Coasteering © Crown copyright (2011) Visit Wales
A NEW agreement that allows the country’s fastest growing adventure sport to continue to attract visitors to Wales without diminishing the special qualities of the nation’s most iconic coastal sites, is to be introduced.
The Pembrokeshire Outdoor Charter Group’s Coasteering Concordat will help to ensure that the sport is enjoyed safely and responsibly across National Trust sites without compromising other people’s enjoyment of the Welsh coast, or the special qualities of each place.
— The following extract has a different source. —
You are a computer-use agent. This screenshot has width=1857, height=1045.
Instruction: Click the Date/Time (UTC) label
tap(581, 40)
Invented in Pembrokeshire to offer thrill seekers more ways to explore the Welsh coast, often when weather conditions make many traditional coastal sports impractical, coasteering has grown at a dramatic rate since it was first offered 20 years ago.
The new concordat means that each outdoor activity provider signs up to one agreement that provides a best practice guide to maintain conservation standards, and help introduce visitors to the flora and fauna as well as the thrills of the coast.
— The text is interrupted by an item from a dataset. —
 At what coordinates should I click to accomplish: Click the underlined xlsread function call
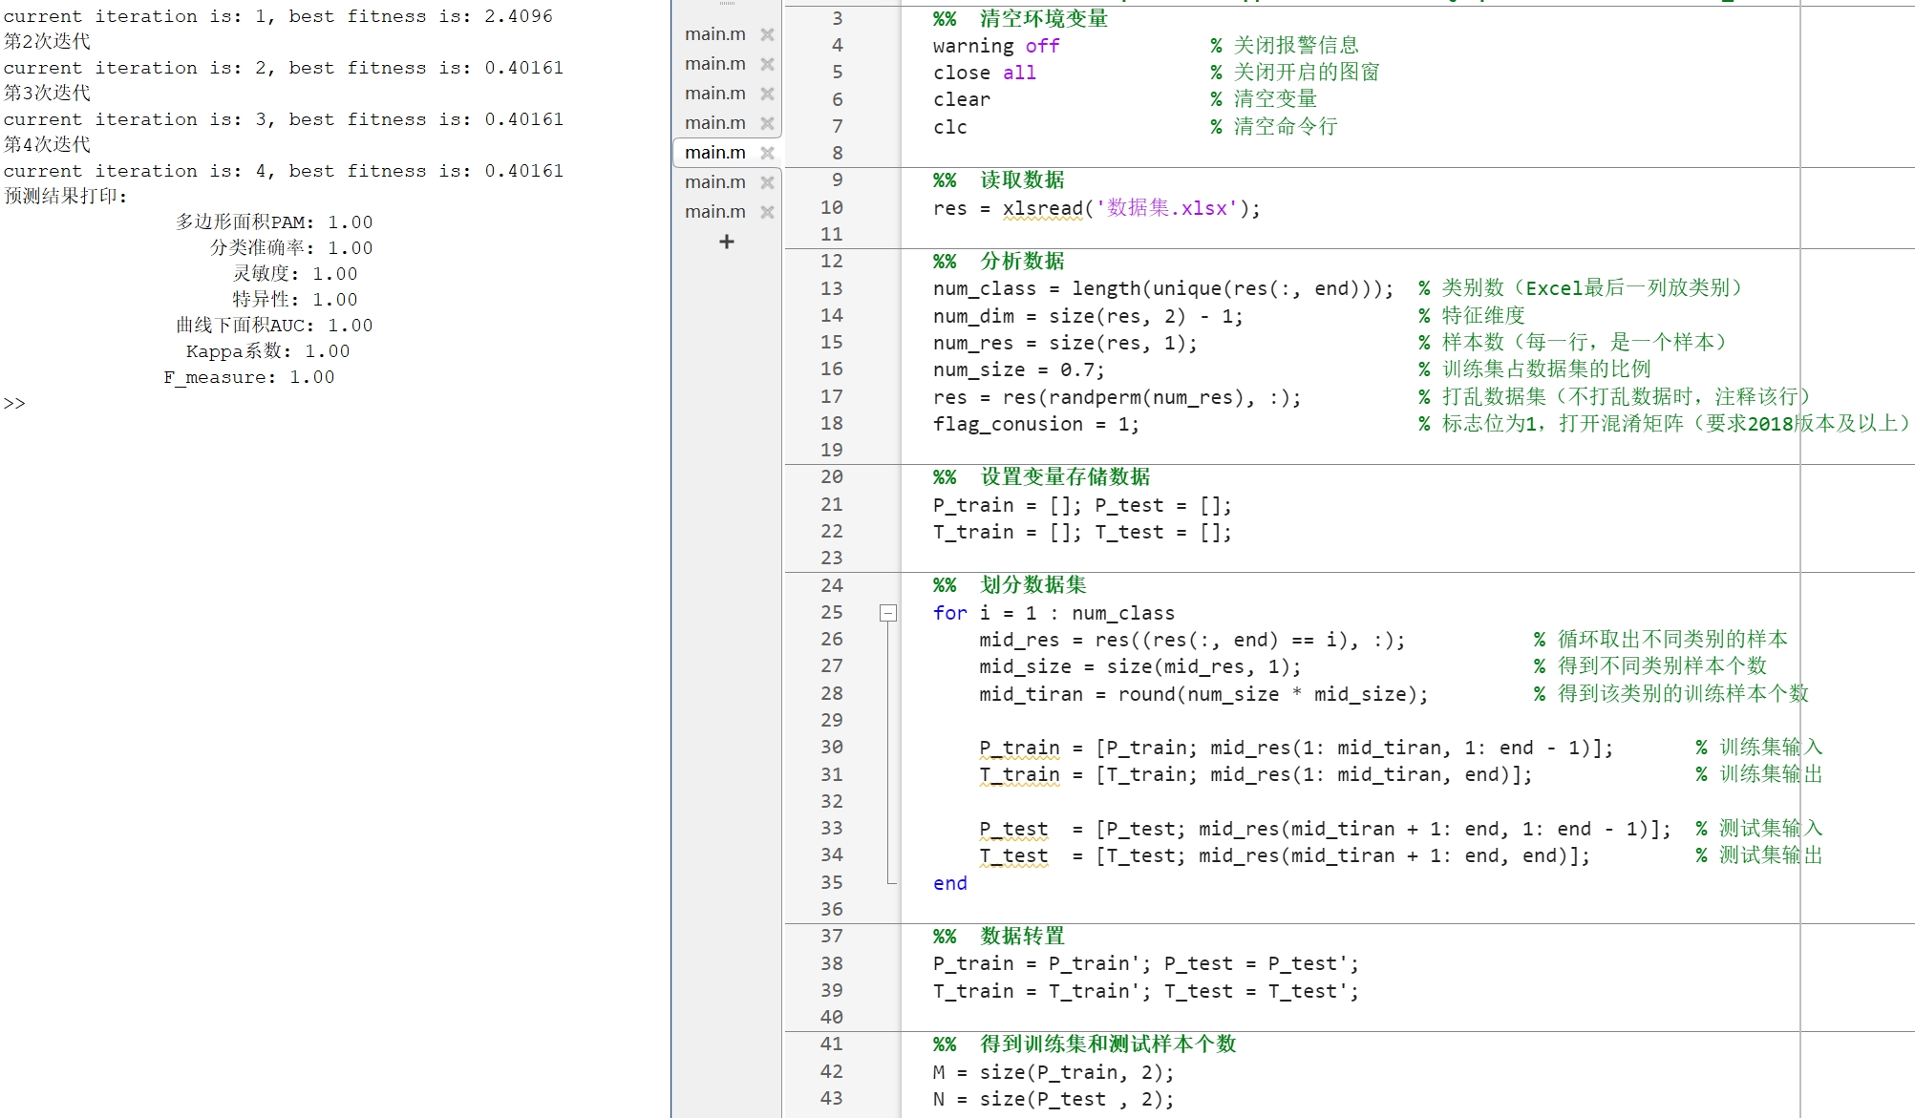[1042, 208]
The concordat will replace the current system of site-specific licensing that we operate at some of the most popular coasteering venues in our care (Ceibwr, Abercastle and the Blue Lagoon at Abereiddi). It will also provide informative guides to the sustainable use of other National Trust coasteering venues where access conflicts have not arisen to date, including Porth Clais and Stackpole Quay.
Andrew Tuddenham, National Trust Manager for North Pembrokeshire said, “We’re keen to ensure that high quality adventurous activity experiences are offered at the special places in our care, and to provide a simple process to help the outdoor activity sector use these venues sustainably and safely.
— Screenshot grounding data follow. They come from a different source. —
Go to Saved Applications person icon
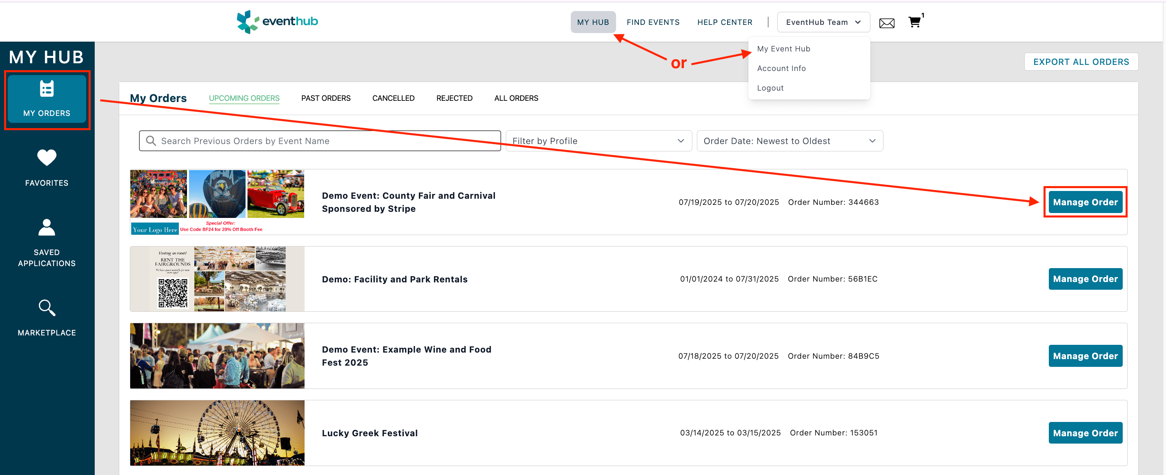The image size is (1166, 475). point(47,228)
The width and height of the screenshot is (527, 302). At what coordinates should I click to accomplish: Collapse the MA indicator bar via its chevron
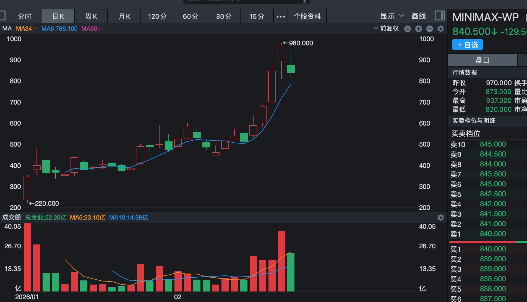click(x=376, y=28)
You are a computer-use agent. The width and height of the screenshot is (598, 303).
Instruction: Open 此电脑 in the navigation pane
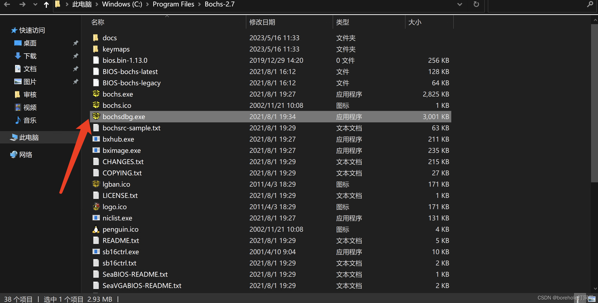(x=29, y=138)
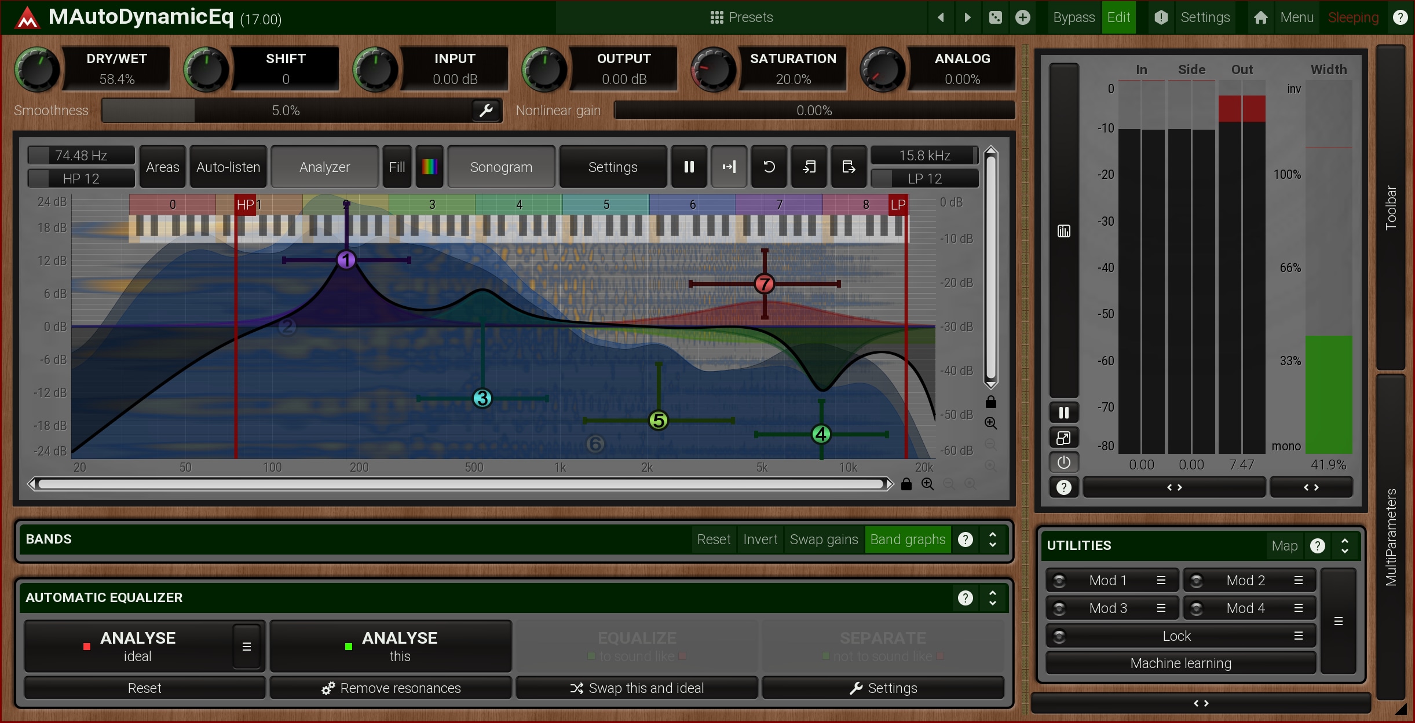Open the Presets menu
Viewport: 1415px width, 723px height.
coord(741,17)
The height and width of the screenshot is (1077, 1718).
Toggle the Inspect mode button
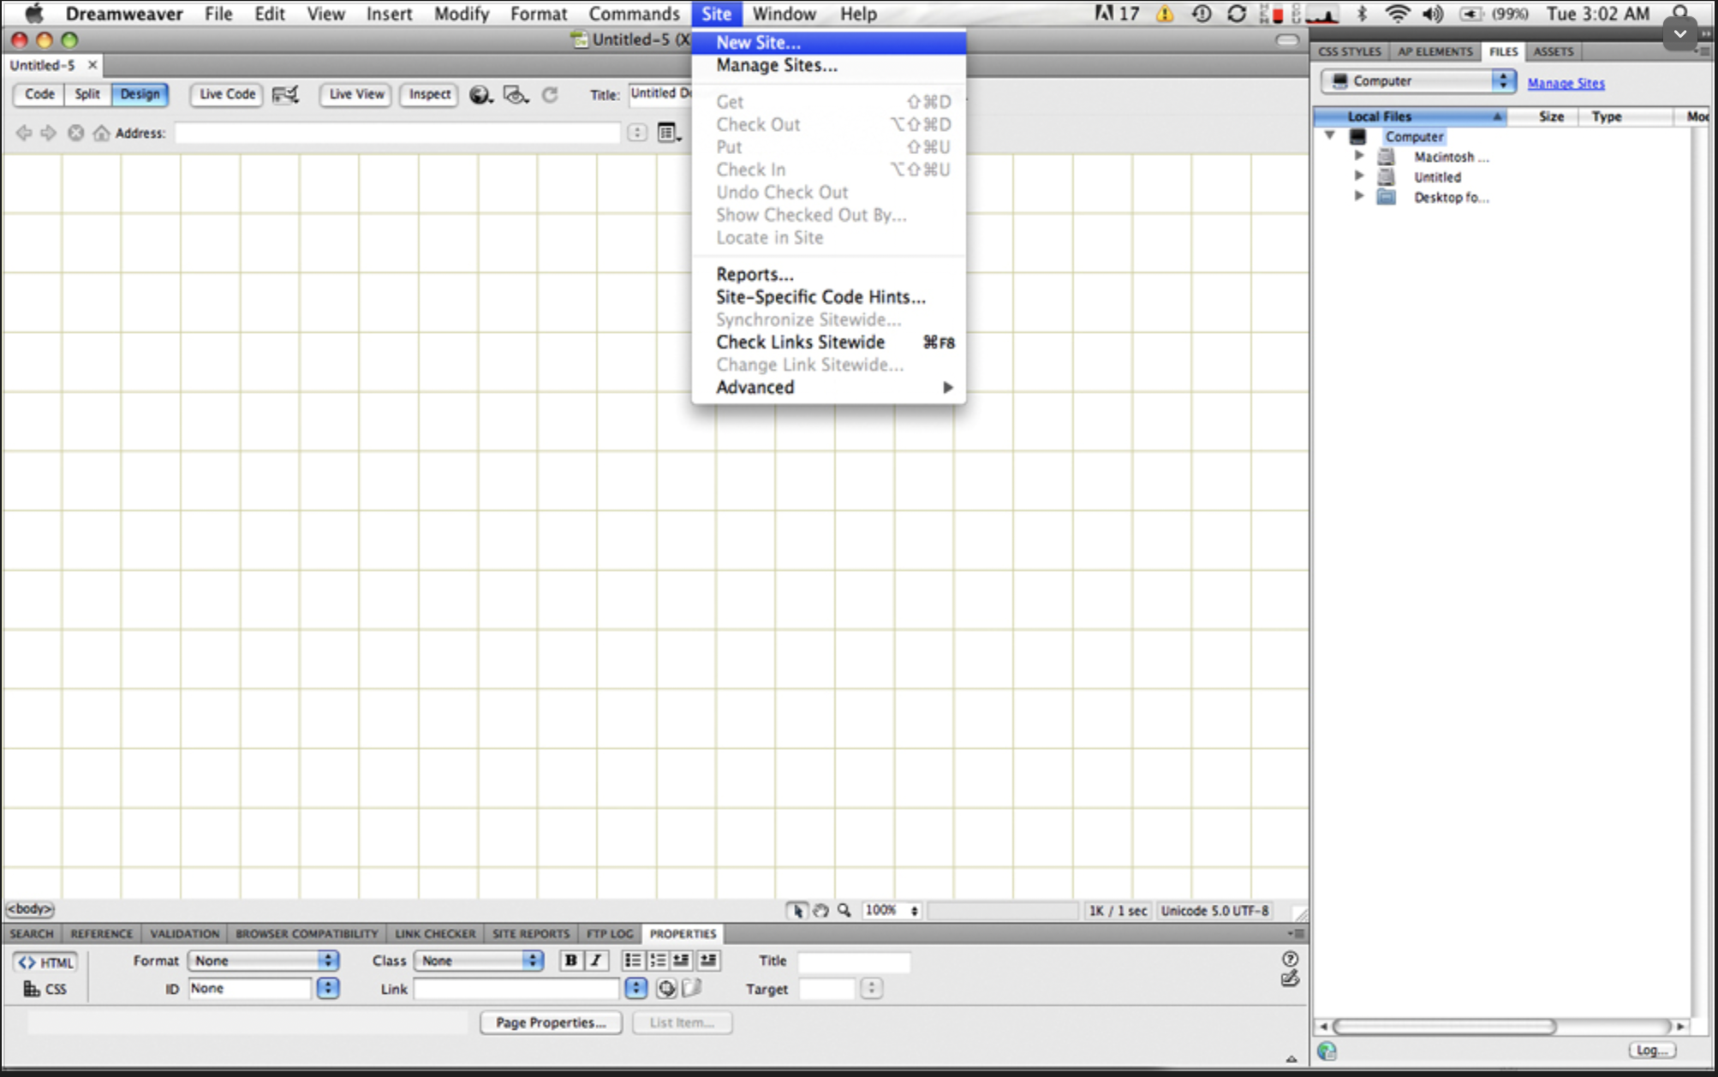(x=429, y=94)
“It benefits no-one if these places are degraded by insensitive use. We hope that the Coasteering Concordat will make it easier for activity leaders to operate harmoniously with other users and local communities, and add value to their offer.”
The Coasteering Concordat will cover the following places:
Abereiddy (Blue Lagoon)
Porthclais Harbour (east / west)
Pointz Castle (Porthmynawyd)
The agreement has been developed By the Pembrokeshire Outdoor Charter Group in partnership with the National Trust, Natural Resources Wales Pembrokeshire Coast National Park Authority, harbour managers, community councils, and other key stakeholders and is funded by the Visit Wales Partnership for Growth Fund (P4G). P4G promotes joint working and collaborative projects to help grow the Wales tourism economy in a sustainable way.
Paul Renfro, Pembrokeshire Coastal Forum Sustainable Recreation Coordinator, said, “This agreement is a great example of how the Pembrokeshire Outdoor Charter Group is proactively working with all stakeholder to ensure the sustainable use of Pembrokeshire’s natural environments for adventure and leisure activities.”
The Coasteering Concordat is modelled on Natural Resources Wales’ Waterfalls Area Activity Concordat with the South Wales Outdoor Activity Providers Group.
The concordat model for Pembrokeshire is being adopted to reflect the long history of coasteering in the county, and the existence of the Pembrokeshire Outdoor Charter Group. It is not universally applicable to all National Trust places and all adventurous activities.
Members of the Pembrokeshire Outdoor Charter Group will have an opportunity to find out more about the project and get involved in the work at the full group autumn meeting on 15th October, hosted by Pembrokeshire Adventure Centre.